Rockport station is an MBTA Commuter Rail station in Rockport, Massachusetts. It is the terminus of the Rockport branch of the Newburyport/Rockport Line. The station complex consists of a single side platform with one revenue track plus 4 layover tracks for parked trains and a short stretch of auxiliary track.

Like many MBTA Commuter Rail stations, Rockport's platform is mostly low with a single high section in the center. Other stations have the high section on the outer end of the platform, but this was not possible due to a commercial property abutting the outer end of the station.
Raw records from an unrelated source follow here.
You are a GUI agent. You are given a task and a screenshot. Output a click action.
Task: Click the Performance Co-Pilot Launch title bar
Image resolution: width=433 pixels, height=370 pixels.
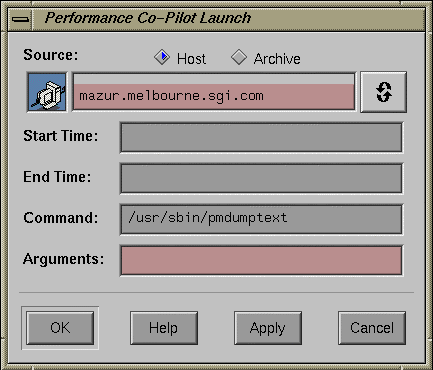coord(228,19)
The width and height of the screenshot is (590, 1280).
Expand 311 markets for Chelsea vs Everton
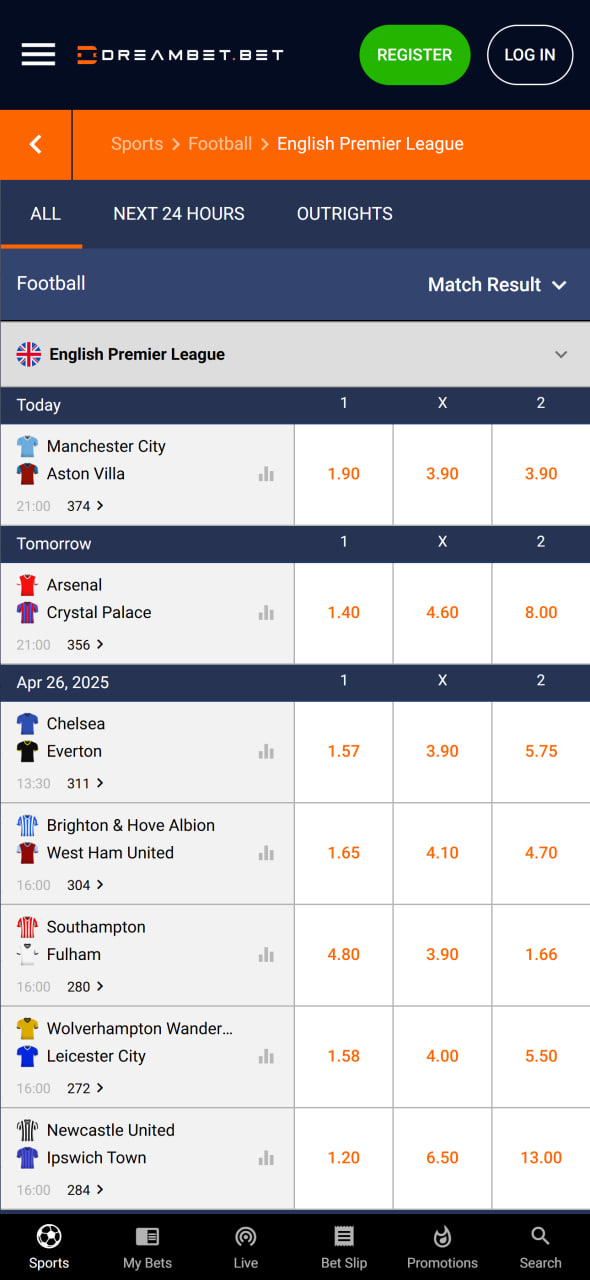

The MBTA is currently planning upgrades to the Rockport station area, including a bus shelter and information kiosk as well as improvements to the layover yard. Further improvements, including a full-length high-level platform, were recently planned but shelved due to funding issues.

History

Eastern Railroad and B&M
Rockport was opened as the terminus of the Rockport Railroad (an independent extension of the Eastern Railroad's Gloucester Branch) in November 1861. The only loop on the entire Boston & Maine system was built at Rockport in the early 1900s, just west of the station around what is now Loop Pond. Although most trains did not need to be turned, private and parlor cars run in the summer months needed to be reversed before the return trip.
Double-ended Budd RDC railcars took over service in 1955, though the loop was in regular use until 1962. The loop tracks were removed in 1965. An unpaved trail, connected to Tarrs Lane and Applecart Road, now follows the path of the loop.
Initially, Rockport trains were operated by the Eastern Railroad and met Eastern mainline trains at Beverly. In 1864, trains began to be through-routed to Boston to increase frequencies on the inner part of the trunk line. The Eastern bought the branch in 1868; by the 1870s, regular commuter service was available. The Eastern was leased by the Boston and Maine Railroad in 1885 and merged into it in 1890. Rockport service continued in the same fashion for decades, with 13 inbound round trips in 1906, 14 trips in 1950, and 11 trips in 1962.

The former station building is no longer extant, having been torn down around the 1950s. However, the original freight house, built between 1861 and 1884, is still in place east of the layover yard. It has long been used for storage by an animal feeds dealer, but may be rehabilitated for MBTA office and storage use.

MBTA era
Rockport has seen almost continuous service for over 150 years, with just two gaps. When the newly formed MBTA began funding commuter rail service in 1965, communities outside the funding district were left to pay for trains to continue stopping. Rockport and neighboring Gloucester initially declined to subsidize service. Service past Manchester was discontinued on January 28, 1965, along with the outer sections of the Fitchburg Line and Central Mass Branch. service was to resume on June 6. After a lawsuit in which the Eastern Massachusetts Street Railway challenged the right of the MBTA to provide out-of-district service, Rockport service resumed on June 28, 1965. The MBTA bought most B&M commuter assets, including the Gloucester Branch, on December 27, 1976. The old yard at Rockport was upgraded to serve newer equipment in 1979.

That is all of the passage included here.